O processo teve início em 28 de janeiro de 2026, com a publicação do edital de concorrência eletrônica para concessão dos serviços de limpeza urbana, prevendo custo anual de R$ 204,7 milhões, valor 41% superior ao contrato então vigente, estimado em R$ 144,922 milhões por ano. Desde o primeiro momento, foram identificados pontos críticos relevantes, entre eles a proibição de consórcios, a permissão de subcontratação, o risco de sobrepreço e a inclusão de incinerador com aquisição de terreno sem detalhamento técnico-orçamentário.
Em 2 de fevereiro, a Associação Guarujá Viva – Água Viva tornou público o questionamento formal do edital, apontando possíveis irregularidades jurídicas e riscos ao interesse público, especialmente quanto à restrição à competitividade, à estrutura de custos e à ausência de transparência em elementos técnicos relevantes do certame. A manifestação marcou o início da mobilização institucional e social em torno do tema.
Poucos dias depois, em 6 de fevereiro, conforme publicação no Diário Oficial, a Prefeitura suspendeu a licitação por tempo indeterminado, sem apresentar qualquer justificativa técnica ou explicação à sociedade, o que resultou no cancelamento da sessão previamente prevista.

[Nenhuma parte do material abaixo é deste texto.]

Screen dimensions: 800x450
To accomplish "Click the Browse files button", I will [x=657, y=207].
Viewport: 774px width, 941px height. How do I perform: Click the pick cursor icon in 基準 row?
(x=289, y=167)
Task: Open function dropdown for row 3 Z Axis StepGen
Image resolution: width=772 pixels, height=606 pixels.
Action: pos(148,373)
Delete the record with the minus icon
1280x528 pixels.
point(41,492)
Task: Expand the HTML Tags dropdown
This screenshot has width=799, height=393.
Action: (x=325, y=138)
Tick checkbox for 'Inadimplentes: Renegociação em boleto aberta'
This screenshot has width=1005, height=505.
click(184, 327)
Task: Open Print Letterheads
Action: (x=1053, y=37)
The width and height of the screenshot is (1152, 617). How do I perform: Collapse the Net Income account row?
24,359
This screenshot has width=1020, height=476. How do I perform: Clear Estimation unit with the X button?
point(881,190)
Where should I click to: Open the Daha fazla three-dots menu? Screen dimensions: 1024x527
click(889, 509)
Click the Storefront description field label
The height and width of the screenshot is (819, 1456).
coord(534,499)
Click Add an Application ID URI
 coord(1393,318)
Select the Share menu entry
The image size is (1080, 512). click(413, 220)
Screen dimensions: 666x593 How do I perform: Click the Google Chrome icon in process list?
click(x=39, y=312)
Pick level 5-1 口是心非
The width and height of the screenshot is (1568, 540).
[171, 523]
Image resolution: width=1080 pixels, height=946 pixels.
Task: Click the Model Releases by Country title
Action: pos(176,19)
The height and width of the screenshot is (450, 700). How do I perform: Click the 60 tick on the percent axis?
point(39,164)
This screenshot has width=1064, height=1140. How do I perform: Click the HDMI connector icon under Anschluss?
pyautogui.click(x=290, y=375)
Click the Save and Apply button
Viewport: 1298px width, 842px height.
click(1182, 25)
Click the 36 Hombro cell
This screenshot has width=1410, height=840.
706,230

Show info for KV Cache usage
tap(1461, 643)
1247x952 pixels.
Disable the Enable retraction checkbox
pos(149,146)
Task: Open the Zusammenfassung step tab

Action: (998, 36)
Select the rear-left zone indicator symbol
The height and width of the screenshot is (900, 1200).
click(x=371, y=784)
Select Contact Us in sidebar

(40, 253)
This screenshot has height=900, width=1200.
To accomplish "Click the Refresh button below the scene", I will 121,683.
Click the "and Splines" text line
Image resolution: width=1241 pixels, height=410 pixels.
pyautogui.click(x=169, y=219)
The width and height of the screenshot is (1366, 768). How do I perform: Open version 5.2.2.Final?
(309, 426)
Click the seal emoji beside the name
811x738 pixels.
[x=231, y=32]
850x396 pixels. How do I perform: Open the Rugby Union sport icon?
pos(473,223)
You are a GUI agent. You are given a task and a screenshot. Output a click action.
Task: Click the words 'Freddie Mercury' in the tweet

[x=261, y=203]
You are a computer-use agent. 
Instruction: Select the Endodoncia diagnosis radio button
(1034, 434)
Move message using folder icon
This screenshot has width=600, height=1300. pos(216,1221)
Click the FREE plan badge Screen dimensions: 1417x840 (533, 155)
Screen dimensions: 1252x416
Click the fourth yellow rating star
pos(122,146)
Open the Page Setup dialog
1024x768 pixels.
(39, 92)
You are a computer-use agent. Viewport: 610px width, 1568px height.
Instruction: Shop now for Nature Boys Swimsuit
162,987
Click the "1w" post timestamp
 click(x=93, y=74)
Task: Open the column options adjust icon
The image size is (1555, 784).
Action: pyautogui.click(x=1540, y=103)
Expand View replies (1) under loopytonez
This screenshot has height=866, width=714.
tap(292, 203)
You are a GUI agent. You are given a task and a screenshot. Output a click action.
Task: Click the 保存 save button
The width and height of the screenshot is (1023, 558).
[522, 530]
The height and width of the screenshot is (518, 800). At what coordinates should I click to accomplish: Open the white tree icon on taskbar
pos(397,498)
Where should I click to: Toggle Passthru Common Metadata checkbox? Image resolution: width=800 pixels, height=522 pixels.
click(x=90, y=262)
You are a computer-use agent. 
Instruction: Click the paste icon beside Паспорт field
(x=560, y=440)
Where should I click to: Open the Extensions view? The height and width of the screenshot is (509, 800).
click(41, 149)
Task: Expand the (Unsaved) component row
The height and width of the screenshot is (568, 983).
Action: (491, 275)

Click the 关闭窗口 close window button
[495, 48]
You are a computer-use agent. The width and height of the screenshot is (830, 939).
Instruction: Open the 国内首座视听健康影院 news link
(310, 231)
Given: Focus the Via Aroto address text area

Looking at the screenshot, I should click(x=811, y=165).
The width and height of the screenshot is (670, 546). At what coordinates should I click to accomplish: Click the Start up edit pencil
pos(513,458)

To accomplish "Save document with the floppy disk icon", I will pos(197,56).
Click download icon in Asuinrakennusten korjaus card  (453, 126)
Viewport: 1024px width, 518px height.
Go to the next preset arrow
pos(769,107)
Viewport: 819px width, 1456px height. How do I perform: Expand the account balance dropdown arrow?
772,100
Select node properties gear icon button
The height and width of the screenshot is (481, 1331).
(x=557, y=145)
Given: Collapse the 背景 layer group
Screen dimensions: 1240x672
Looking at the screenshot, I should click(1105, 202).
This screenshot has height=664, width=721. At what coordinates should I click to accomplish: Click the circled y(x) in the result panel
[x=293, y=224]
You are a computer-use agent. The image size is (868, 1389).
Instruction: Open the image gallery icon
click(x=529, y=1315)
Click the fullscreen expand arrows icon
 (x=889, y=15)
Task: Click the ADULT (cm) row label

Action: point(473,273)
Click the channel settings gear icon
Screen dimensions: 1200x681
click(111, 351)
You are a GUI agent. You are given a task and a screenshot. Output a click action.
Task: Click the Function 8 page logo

Já em 18 de fevereiro de 2026, tornou-se público um novo edital, que apresentou redução do valor anual para R$ 200 milhões, representando diminuição aproximada de R$ 5 milhões por ano. Apesar do recuo parcial, a licitação continua marcada por falhas, já que permanece a vedação à participação de consórcios.
A leitura político-jurídica da sequência evidencia que a fiscalização cidadã produziu efeito concreto, ao menos na redução de valores, mas a correção permaneceu incompleta, sobretudo quanto à competitividade e à legalidade estrutural da licitação. O caso demonstra que a pressão institucional pode gerar ajustes administrativos, porém também revela a necessidade de continuidade do controle social e jurídico para assegurar a plena conformidade do processo com a legislação e o interesse público.